▶ **Exercise instructions**
Nothing but the lines from the one with "Screen dimensions: 1004x643" through the end of the data should be set down, each exactly as written, and no picture should be included.
Data under study below:
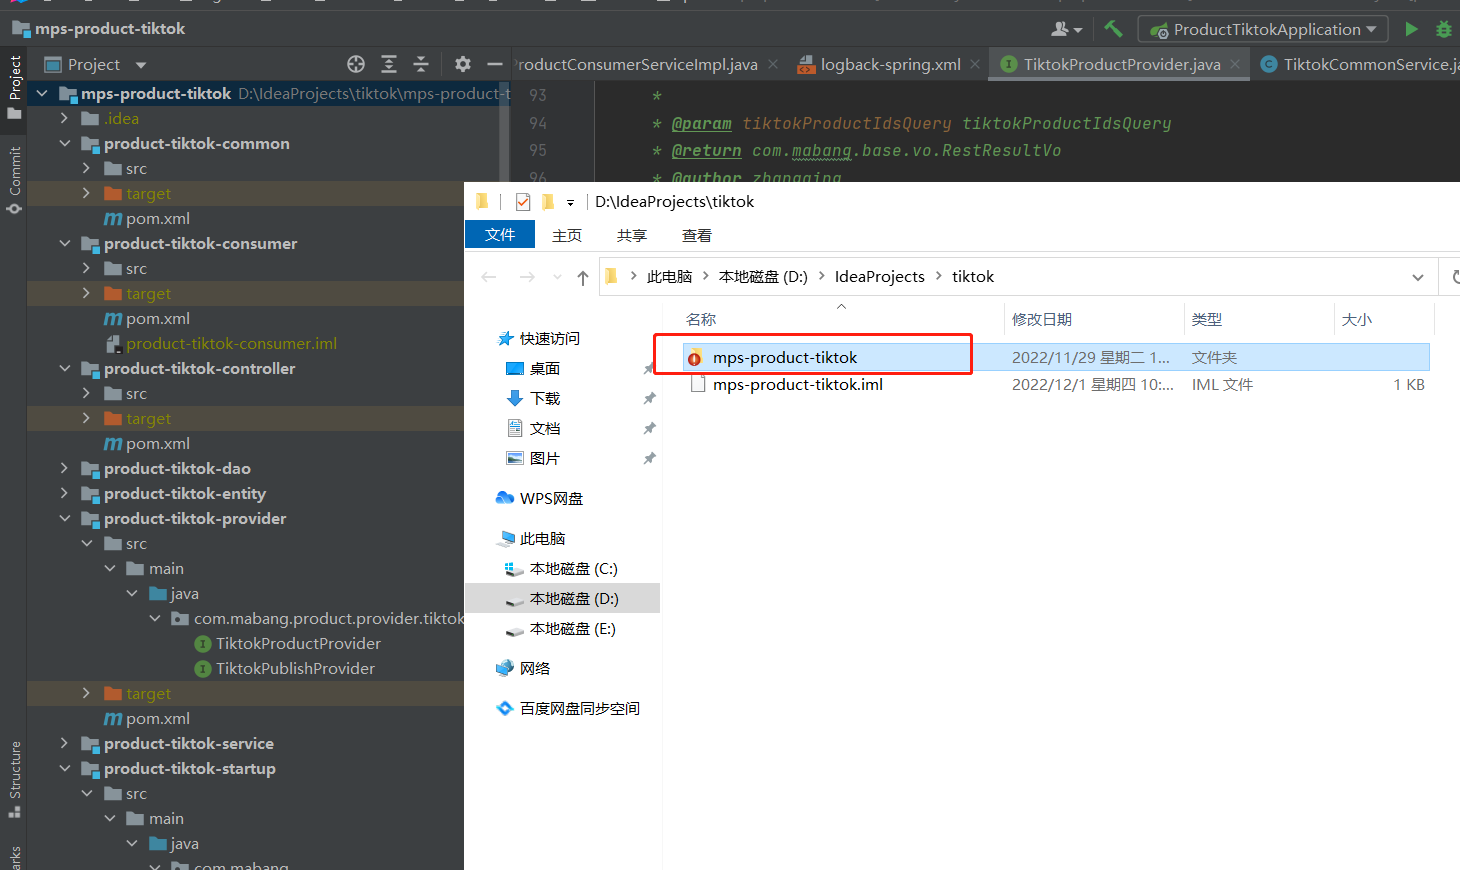Open address bar history dropdown

[x=1417, y=277]
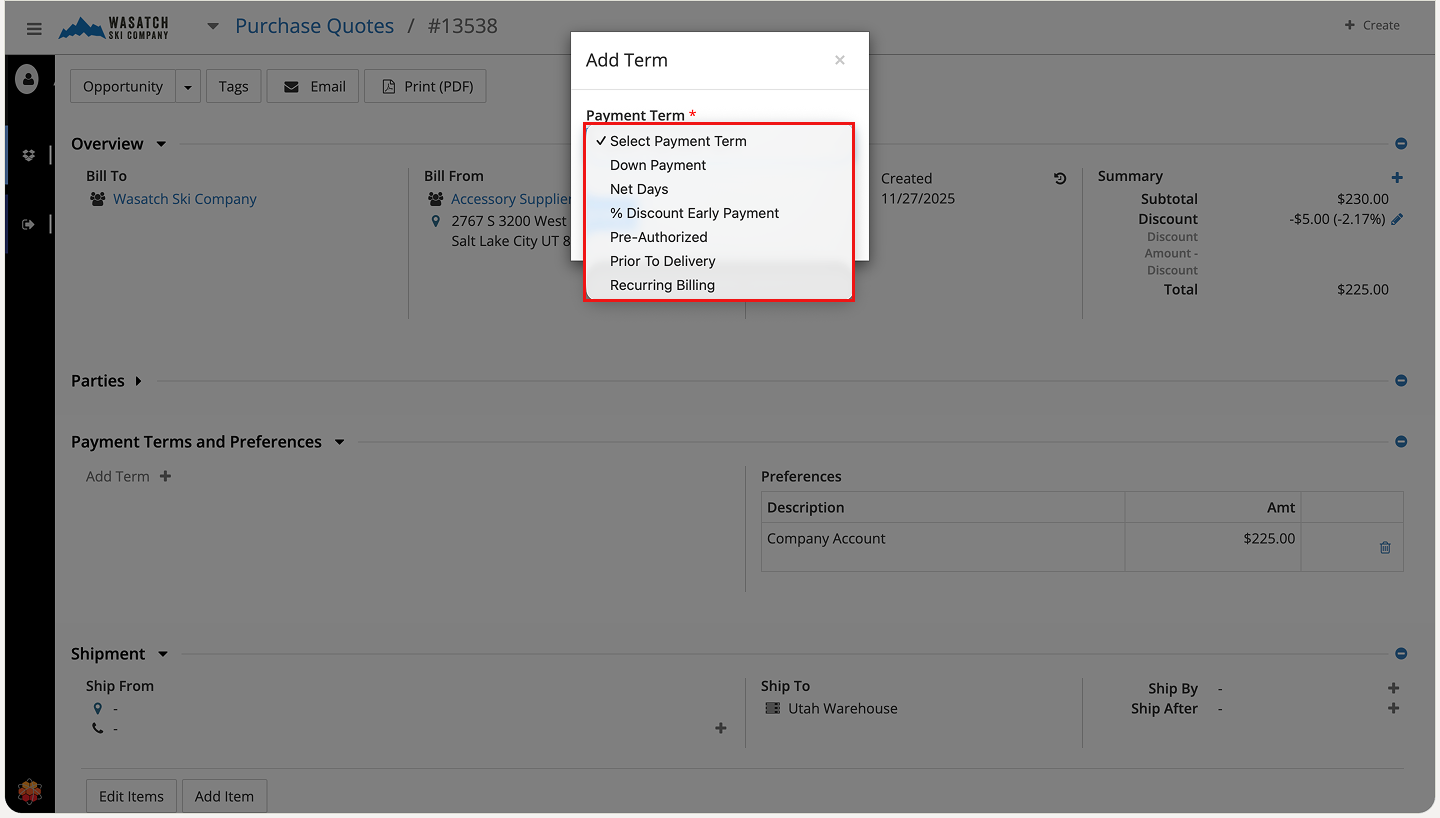The width and height of the screenshot is (1440, 818).
Task: Collapse the Shipment section minus icon
Action: (1401, 654)
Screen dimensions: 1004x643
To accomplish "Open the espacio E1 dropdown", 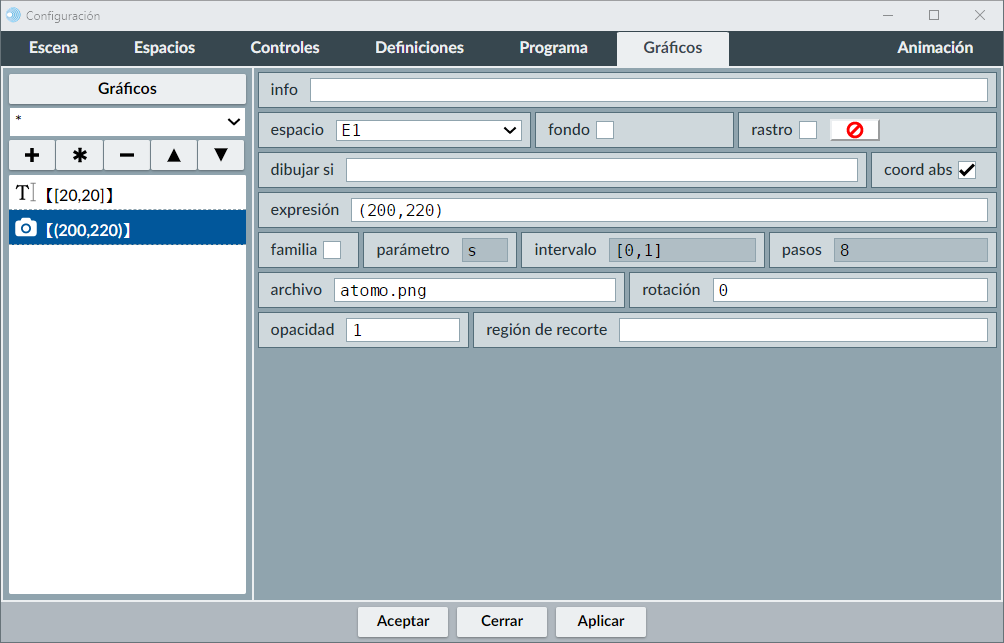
End of Data under study.
▶ **Solution for this exercise**
Screen dimensions: 1004x643
To accomplish "Open the espacio E1 dropdown", 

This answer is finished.